Crude cell extracts were obtained using an SLM-Aminco French Pressure Cell. Culture samples were processed to produce extracts for resolution on two-dimensional polyacrylamide gels using the method of O'Farrell (1975) with the modifications described in VanBoegelen & Neidhardt (1990). β-galactosidase levels were measured as described by Miller (1972), with the modifications described by Albertson & Nyström (1994). Fractionation of cellular compartments was carried out as described previously (Imlay & Fridovich, 1991).

Carbonylation and antioxidant measurements.

Detection of carbonylated proteins was carried out as described previously (Dukan & Nyström, 1998). Superoxide dismutase activity was assayed as described by Imlay & Fridovich (1991). Catalase, glucose-6-phosphate dehydrogenase and glutathione reductase activities were measured as described by Gonzalez-Flecha et al. (1993), Fraenkel & Levisohn (1967) and Lopez-Barea & Lee (1979).

Single-cell analysis.

Cells were fixed using 50% ethanol in PBS, and were then permeabilized with lysozyme (5 mg ml−1) in 100 mM Tris-HCl, 50 mM EDTA, pH 8.0 for 15 min at 20 °C. The cells were then washed twice in buffer 1 (1.2 M sorbitol, 0.1 M potassium phosphate (pH 6.5), 1% 2-mercaptoethanol) and resuspended in buffer 2 (1.2 M sorbitol, 0.1 M potassium phosphate (pH 6.5)). Cellular carbonyl groups were derivatized as described in Dukan & Nyström (1998). Cells were then placed on slides that had been pre-treated with poly-lysine, and were rinsed with PBS and immersed in cold methanol (−20 °C) for 6 min, followed by immersion in cold acetone (−20 °C) for 30 s. After drying, slides were incubated in blocking buffer (1% BSA in PBS–Tween) for 15 min at 20 °C. Samples were incubated with primary antibody for 2 h and then immersed for 5 min in PBS containing 0.05% Igepal CA-360. The slides were then incubated with biotinylated secondary antibody (45 min) and, after immersion in PBS, 0.05% Igepal CA-360 (5 min), were incubated with strepavidin–fluorescein-isothiocyanate (2 min). Transmission images of cells were obtained, and fluorescence emission from fluorescently labelled antibodies was analysed using Radiance 2000-MP confocal/multiphoton equipment (BioRad). All samples were laserscanned in three dimensions to ensure that any low signals obtained were not the result of the cells being out of focus.
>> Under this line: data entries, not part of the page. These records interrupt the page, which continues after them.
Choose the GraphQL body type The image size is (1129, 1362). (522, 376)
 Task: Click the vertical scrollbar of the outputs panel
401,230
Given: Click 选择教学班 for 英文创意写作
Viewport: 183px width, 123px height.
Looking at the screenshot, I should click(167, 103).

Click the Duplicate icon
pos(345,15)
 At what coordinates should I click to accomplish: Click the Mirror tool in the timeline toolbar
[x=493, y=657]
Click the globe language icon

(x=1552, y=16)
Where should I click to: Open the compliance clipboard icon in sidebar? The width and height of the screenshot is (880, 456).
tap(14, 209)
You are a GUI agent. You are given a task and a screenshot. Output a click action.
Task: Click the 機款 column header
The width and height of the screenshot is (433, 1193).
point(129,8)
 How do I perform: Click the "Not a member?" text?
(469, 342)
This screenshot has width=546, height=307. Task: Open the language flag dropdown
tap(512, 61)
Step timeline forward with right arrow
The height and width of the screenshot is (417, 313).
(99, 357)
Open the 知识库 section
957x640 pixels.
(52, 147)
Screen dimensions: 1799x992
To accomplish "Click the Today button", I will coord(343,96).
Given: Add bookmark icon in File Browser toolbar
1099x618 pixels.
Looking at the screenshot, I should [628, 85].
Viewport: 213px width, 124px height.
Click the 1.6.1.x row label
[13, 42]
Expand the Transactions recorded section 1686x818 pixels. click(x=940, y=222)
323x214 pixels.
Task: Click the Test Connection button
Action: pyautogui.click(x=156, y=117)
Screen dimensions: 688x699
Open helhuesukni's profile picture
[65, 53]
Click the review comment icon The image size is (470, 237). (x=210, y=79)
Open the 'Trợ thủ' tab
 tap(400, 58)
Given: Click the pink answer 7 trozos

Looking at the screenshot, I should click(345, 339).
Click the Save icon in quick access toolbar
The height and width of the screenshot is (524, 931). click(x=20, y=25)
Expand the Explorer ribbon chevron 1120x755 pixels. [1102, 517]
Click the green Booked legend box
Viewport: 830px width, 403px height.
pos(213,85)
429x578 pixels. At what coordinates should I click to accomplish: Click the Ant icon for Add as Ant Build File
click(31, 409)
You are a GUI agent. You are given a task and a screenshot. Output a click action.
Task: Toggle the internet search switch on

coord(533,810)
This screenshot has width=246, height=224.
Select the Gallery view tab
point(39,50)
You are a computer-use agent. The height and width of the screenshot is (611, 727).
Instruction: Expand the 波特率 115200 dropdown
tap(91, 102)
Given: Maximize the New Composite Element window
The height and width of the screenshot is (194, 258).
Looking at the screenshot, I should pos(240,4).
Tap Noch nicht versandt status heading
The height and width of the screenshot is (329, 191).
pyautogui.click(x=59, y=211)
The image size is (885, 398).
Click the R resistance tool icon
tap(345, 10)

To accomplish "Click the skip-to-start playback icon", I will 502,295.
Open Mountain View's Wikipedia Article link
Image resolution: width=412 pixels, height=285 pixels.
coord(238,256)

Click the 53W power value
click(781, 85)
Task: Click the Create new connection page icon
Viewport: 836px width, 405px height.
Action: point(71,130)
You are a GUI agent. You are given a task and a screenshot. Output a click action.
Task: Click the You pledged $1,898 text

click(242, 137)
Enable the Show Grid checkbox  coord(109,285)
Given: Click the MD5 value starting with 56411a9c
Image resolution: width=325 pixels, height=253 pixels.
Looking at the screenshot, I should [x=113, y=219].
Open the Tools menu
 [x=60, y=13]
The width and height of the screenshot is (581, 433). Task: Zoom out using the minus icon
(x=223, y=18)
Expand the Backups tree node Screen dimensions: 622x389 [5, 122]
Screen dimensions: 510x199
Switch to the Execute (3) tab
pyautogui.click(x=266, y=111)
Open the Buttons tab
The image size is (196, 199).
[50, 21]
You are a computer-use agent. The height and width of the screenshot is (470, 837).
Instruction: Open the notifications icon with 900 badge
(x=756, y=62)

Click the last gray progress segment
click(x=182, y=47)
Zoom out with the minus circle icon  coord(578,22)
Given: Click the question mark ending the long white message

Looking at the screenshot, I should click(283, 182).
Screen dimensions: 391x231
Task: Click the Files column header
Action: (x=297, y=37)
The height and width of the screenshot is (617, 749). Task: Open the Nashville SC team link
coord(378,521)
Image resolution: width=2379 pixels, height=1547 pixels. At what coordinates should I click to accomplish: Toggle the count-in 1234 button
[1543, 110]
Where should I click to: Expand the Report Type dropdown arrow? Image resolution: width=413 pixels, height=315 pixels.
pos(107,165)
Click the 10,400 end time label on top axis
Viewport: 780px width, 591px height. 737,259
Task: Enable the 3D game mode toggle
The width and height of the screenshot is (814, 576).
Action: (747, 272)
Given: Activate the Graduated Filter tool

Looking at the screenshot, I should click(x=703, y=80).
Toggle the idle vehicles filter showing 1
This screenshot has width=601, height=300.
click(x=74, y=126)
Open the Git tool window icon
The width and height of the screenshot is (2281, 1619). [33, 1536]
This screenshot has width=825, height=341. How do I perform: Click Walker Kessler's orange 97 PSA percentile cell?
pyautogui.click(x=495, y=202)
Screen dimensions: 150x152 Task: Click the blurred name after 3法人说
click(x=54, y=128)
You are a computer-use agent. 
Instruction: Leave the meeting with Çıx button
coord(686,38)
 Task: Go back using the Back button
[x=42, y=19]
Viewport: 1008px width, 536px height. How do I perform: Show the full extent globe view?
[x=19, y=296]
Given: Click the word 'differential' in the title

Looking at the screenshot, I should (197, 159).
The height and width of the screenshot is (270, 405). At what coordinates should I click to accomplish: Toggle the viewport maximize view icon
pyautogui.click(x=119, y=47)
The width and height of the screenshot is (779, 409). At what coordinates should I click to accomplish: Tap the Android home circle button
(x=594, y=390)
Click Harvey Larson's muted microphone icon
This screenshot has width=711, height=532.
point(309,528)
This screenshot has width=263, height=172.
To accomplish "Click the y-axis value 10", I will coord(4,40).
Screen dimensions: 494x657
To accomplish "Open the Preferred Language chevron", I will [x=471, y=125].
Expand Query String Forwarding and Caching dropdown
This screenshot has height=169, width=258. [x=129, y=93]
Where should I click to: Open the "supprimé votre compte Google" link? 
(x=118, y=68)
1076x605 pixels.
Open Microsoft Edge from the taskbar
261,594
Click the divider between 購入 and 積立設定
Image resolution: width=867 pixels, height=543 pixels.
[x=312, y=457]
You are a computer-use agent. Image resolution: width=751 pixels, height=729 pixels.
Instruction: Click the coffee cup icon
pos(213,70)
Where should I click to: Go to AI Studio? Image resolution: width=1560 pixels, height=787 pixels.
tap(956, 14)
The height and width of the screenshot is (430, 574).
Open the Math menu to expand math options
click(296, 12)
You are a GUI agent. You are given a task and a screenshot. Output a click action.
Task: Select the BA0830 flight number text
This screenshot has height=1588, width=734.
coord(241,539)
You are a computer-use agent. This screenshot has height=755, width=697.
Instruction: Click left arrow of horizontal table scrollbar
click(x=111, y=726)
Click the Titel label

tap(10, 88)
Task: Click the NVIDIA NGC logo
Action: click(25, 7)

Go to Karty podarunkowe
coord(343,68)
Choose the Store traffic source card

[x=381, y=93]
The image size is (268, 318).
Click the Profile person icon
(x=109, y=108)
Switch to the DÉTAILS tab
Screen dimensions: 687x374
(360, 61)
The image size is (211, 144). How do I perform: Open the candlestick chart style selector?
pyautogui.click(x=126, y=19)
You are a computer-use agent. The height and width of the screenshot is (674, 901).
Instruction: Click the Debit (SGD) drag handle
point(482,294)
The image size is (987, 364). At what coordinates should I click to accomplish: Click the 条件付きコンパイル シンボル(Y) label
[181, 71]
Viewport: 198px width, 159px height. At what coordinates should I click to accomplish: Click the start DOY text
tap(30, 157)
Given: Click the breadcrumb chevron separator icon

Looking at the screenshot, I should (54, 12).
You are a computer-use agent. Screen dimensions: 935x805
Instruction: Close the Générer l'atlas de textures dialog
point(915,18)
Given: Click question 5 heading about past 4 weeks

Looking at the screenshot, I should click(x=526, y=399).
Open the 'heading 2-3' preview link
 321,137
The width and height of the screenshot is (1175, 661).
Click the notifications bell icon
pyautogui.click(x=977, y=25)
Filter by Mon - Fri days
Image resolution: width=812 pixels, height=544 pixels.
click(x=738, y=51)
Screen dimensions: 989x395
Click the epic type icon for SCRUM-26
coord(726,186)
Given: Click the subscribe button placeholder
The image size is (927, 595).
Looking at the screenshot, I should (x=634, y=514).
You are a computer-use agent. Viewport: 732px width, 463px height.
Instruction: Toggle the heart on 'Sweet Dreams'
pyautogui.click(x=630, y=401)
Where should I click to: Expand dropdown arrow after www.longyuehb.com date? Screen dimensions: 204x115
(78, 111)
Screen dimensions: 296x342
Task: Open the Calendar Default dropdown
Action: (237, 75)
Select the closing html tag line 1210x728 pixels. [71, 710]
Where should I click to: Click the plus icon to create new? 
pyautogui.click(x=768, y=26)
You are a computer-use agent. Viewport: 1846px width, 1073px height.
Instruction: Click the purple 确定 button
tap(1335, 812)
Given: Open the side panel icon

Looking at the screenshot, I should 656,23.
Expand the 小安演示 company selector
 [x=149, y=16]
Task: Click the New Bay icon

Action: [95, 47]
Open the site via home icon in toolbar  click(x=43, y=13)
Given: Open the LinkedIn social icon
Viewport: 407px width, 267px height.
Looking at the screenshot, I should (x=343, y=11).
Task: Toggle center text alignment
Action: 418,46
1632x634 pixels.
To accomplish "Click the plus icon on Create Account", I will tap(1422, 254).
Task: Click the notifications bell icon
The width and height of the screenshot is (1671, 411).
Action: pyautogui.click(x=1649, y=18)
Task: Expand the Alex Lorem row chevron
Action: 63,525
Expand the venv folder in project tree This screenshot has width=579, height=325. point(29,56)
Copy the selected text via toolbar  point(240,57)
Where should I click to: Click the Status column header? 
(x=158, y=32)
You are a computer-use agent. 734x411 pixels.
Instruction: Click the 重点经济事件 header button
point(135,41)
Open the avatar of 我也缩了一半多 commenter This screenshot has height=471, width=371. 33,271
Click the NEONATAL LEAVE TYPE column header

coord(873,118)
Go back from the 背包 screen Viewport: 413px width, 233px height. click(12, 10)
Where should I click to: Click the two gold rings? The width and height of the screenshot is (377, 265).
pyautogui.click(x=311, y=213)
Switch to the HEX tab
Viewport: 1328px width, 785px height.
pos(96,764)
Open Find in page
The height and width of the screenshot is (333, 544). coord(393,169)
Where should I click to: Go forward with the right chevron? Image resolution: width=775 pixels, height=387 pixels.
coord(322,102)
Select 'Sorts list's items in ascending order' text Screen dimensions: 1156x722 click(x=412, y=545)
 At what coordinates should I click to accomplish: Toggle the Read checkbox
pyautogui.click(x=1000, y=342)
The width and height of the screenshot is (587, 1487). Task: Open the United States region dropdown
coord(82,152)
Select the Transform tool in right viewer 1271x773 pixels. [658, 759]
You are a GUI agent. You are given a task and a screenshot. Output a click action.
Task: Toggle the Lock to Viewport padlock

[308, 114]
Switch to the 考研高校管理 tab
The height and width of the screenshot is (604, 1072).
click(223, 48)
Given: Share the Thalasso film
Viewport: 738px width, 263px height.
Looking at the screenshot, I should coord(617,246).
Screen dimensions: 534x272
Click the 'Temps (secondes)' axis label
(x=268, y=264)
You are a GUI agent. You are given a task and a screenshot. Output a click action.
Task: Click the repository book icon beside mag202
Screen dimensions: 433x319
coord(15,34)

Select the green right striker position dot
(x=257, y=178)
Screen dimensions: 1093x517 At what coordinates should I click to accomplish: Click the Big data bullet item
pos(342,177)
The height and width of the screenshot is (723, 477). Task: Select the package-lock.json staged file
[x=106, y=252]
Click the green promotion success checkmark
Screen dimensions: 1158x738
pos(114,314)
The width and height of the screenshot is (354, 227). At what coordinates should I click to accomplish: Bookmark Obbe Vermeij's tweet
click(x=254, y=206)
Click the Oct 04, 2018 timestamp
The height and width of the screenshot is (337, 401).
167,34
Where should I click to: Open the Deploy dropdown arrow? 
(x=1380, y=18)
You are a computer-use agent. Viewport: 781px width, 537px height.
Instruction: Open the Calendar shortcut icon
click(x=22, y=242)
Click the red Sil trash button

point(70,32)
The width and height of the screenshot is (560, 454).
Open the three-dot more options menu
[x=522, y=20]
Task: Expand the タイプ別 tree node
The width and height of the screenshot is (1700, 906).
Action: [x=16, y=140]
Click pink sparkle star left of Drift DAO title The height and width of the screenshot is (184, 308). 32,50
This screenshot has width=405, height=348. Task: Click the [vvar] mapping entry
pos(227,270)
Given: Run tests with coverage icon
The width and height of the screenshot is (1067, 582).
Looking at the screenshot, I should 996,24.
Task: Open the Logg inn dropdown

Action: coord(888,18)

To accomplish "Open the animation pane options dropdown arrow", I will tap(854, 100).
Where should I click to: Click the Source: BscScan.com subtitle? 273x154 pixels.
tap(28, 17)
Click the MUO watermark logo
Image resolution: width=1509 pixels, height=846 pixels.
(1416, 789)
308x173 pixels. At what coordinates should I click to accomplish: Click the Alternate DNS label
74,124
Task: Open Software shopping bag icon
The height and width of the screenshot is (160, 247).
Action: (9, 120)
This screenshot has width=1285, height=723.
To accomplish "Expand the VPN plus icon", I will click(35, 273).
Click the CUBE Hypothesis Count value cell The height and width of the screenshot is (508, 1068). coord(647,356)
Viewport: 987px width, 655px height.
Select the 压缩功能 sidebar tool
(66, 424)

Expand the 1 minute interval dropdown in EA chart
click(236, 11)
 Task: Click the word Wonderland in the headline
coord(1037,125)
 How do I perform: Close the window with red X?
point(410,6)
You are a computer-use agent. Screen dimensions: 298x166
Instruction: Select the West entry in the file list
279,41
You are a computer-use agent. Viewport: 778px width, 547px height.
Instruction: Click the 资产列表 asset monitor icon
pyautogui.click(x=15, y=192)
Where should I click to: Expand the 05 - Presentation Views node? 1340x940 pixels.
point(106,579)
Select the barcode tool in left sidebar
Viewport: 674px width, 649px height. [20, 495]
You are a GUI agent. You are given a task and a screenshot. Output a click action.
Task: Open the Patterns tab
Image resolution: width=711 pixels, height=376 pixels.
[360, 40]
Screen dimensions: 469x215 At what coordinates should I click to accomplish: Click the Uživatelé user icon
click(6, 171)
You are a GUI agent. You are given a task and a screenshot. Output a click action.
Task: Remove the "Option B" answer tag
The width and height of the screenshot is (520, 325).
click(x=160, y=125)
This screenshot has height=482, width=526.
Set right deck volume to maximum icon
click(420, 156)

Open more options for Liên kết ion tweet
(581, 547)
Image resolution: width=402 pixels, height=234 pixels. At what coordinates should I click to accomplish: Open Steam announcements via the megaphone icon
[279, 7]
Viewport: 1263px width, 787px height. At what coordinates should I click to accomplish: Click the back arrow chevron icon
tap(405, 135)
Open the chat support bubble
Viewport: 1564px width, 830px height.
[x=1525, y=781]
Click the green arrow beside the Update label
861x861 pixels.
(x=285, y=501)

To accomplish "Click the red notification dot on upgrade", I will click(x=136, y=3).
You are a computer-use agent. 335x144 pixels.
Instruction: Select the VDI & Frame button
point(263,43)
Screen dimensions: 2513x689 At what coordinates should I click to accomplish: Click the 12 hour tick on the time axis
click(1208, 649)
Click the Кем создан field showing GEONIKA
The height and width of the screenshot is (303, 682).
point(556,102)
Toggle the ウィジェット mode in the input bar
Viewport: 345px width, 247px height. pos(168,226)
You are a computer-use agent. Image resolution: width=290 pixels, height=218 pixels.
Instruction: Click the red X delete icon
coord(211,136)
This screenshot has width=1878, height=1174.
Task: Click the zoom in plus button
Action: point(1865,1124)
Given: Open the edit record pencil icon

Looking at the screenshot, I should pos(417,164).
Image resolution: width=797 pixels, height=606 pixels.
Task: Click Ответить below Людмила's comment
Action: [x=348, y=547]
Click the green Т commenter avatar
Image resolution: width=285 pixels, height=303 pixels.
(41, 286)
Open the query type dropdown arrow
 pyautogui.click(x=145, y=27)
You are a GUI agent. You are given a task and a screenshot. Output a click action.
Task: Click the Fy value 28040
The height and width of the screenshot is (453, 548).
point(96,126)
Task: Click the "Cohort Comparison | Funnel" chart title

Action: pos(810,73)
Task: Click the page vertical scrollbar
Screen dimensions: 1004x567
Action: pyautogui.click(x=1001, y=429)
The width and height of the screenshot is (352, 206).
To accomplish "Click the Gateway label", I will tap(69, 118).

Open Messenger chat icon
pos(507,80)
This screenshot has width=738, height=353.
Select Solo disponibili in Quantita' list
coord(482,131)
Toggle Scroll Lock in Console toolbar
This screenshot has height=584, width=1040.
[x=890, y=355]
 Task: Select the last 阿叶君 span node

Radioselectan equilibrium density-gradient centrifugation.

Cells were grown in LB medium at 37 °C and collected after 48 h. Cells were washed in cold (4 °C) phosphate buffer (0.05 M, pH 7) and concentrated tenfold in cold (4 °C) 26.45% Radioselectan. Gradients were made as described previously (Siegele et al., 1993) using 10 ml of radioselectan in polycarbonate centrifuge tubes (25 mm × 89 mm). The gradients can be layered with 1 ml of bacterial solution (5 × 1010 cells) without loss of resolution. Gradients were spun at 55,000 r.p.m. in a Ti60 rotor in a Beckman tabletop ultracentrifuge at 4 °C for 4 h. After collection, the cells were pelleted, rinsed and resuspended in sterile MilliQ water.

Acknowledgments

This work was funded by a grant from the Swedish Natural Science Research Council and the Foundation for Strategic Research (to T.N.) and by the CNRS–INSU, ATI 2001 (to S.D.).